Sempre que os desmandos flagrados pela Imprensa ameaçam colocar em risco seus interesses políticos e eleitorais, Lula recorre sem a menor cerimônia à mesma "explicação" esfarrapada: culpa da oposição - na qual inclui a própria Imprensa. A propósito das violações de sigilo comprovadamente cometidas recentemente pela Receita Federal - não importa contra quem - não passou pela cabeça de Sua Excelência, nem que fosse apenas para tranquilizar os contribuintes, a ideia de admitir a gravidade do ocorrido e se comprometer com a correção desses desvios. Preferiu a habitual encenação palanqueira: "Nosso adversário, candidato da turma do contra, que torce o nariz contra tudo o que o povo brasileiro conquistou nos últimos anos, resolveu partir para ataques pessoais e para a baixaria." Não há maior baixaria do que um chefe de Estado usar o horário eleitoral de seu partido político para atacar, em termos pouco republicanos, aqueles que lhe fazem oposição. E faltou alguém lembrar ao indignado defensor dos indefesos que entre "tudo que o povo brasileiro conquistou nos últimos anos" estão a Constituição de 1988, o Plano Real, a Lei de Responsabilidade Fiscal, entre outras iniciativas fundamentais para a promoção social e o desenvolvimento econômico do País, contra as quais os então oposicionistas Lula e PT fizeram campanha e também votaram no Congresso.

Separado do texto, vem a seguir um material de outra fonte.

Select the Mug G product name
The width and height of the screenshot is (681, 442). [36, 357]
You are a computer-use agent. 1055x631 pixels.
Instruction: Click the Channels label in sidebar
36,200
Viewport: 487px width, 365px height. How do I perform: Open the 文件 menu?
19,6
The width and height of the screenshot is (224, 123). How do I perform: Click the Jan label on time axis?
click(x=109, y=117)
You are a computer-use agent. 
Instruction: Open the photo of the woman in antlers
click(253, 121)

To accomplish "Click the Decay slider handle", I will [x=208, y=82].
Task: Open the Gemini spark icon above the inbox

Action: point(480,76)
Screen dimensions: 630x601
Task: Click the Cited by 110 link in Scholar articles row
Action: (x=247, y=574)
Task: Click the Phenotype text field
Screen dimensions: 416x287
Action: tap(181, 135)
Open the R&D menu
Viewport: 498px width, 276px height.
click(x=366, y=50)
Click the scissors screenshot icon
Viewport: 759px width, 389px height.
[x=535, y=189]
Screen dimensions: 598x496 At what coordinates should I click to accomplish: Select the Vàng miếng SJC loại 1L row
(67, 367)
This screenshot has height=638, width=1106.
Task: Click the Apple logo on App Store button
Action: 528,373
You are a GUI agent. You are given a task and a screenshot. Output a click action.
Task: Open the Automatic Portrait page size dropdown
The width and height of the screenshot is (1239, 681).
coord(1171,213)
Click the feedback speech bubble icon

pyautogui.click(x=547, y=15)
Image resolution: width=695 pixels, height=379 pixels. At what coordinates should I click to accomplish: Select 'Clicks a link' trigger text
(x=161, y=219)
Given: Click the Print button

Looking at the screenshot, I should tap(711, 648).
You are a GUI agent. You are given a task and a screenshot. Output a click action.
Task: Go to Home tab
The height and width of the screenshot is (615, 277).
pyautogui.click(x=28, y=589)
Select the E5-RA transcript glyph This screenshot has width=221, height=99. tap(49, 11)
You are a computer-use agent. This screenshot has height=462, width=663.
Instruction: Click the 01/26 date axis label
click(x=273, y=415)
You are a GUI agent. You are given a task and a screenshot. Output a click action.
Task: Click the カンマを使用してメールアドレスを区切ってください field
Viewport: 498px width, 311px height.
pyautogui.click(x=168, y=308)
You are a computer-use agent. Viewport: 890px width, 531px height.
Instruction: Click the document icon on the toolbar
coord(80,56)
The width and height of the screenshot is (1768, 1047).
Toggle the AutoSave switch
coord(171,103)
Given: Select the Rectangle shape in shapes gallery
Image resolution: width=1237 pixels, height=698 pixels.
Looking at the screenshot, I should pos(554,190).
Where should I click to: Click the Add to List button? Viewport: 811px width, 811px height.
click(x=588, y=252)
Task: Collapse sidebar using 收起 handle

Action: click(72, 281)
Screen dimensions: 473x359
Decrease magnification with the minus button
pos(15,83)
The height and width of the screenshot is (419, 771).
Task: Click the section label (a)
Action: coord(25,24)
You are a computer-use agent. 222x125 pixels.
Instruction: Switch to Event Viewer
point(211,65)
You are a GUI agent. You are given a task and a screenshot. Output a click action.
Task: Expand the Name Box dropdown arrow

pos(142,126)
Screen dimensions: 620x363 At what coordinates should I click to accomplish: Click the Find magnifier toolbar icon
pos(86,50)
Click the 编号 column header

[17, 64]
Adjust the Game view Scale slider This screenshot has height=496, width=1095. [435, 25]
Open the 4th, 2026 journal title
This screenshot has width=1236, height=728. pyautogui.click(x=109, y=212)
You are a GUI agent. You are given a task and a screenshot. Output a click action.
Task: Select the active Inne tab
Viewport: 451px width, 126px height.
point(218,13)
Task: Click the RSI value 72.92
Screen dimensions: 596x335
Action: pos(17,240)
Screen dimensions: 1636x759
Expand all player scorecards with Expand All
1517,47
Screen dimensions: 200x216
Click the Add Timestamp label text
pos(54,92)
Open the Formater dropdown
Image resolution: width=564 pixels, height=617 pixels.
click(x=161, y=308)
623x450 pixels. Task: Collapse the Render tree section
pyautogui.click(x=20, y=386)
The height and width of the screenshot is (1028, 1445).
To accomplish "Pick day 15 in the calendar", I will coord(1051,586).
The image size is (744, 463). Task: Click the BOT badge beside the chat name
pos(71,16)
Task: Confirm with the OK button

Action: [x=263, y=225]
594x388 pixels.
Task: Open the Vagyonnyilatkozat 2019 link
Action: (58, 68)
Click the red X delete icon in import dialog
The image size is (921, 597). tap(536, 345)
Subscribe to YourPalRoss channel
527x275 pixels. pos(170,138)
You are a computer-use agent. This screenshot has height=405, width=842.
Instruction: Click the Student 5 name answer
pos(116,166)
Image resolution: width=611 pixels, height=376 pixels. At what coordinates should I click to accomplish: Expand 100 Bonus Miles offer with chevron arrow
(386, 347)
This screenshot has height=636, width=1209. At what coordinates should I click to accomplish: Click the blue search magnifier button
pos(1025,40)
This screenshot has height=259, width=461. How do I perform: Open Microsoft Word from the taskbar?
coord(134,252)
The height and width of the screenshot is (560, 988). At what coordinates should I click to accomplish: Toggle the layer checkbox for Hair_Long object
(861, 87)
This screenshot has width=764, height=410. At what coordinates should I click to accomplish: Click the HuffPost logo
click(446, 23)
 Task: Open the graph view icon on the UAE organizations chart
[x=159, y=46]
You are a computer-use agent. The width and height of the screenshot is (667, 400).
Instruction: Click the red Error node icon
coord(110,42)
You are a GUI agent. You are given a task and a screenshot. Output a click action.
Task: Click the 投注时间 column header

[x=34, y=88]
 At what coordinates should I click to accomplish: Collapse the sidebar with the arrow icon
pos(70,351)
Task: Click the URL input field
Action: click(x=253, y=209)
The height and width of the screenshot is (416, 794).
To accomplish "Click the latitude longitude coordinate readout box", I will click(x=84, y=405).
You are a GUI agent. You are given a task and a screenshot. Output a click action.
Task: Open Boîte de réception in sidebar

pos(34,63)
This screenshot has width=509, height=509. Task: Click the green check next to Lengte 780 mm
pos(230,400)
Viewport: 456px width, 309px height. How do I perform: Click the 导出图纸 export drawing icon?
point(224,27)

Enquanto os aliados de Lula e de Sarney - a quadrilha que dilapidou o patrimônio público do Amapá - vão para a cadeia por conta das evidências contra eles levantadas pela Polícia Federal; enquanto os aliados de Lula - toda a cúpula executiva e legislativa, prefeito e vereadores, do município sul-mato-grossense de Dourados - pelo mesmo motivo vão para o mesmo lugar; enquanto na Receita Federal - não importa se por motivos políticos ou apenas (!) por corrupção - se viola o sigilo fiscal de cidadãos e as autoridades responsáveis tentam jogar a sujeira para debaixo do tapete; enquanto mais uma maracutaia petista é flagrada no Gabinete Civil da Presidência; enquanto, enfim, a mamata se generaliza e o presidente da República continua fingindo não ter nada a ver com a banda podre de seu governo, a população brasileira, pelo menos quase 80% dela, aplaude e reverencia a imagem que comprou do primeiro mandatário, o "cara" responsável, em última instância, pela republiquetização do País.
Está errado o povo? A resposta a essa pergunta será dada em algum momento, no futuro. De pronto, a explicação que ocorre é a de que, talvez, o povo de Lula seja constituído de consumidores, não de cidadãos.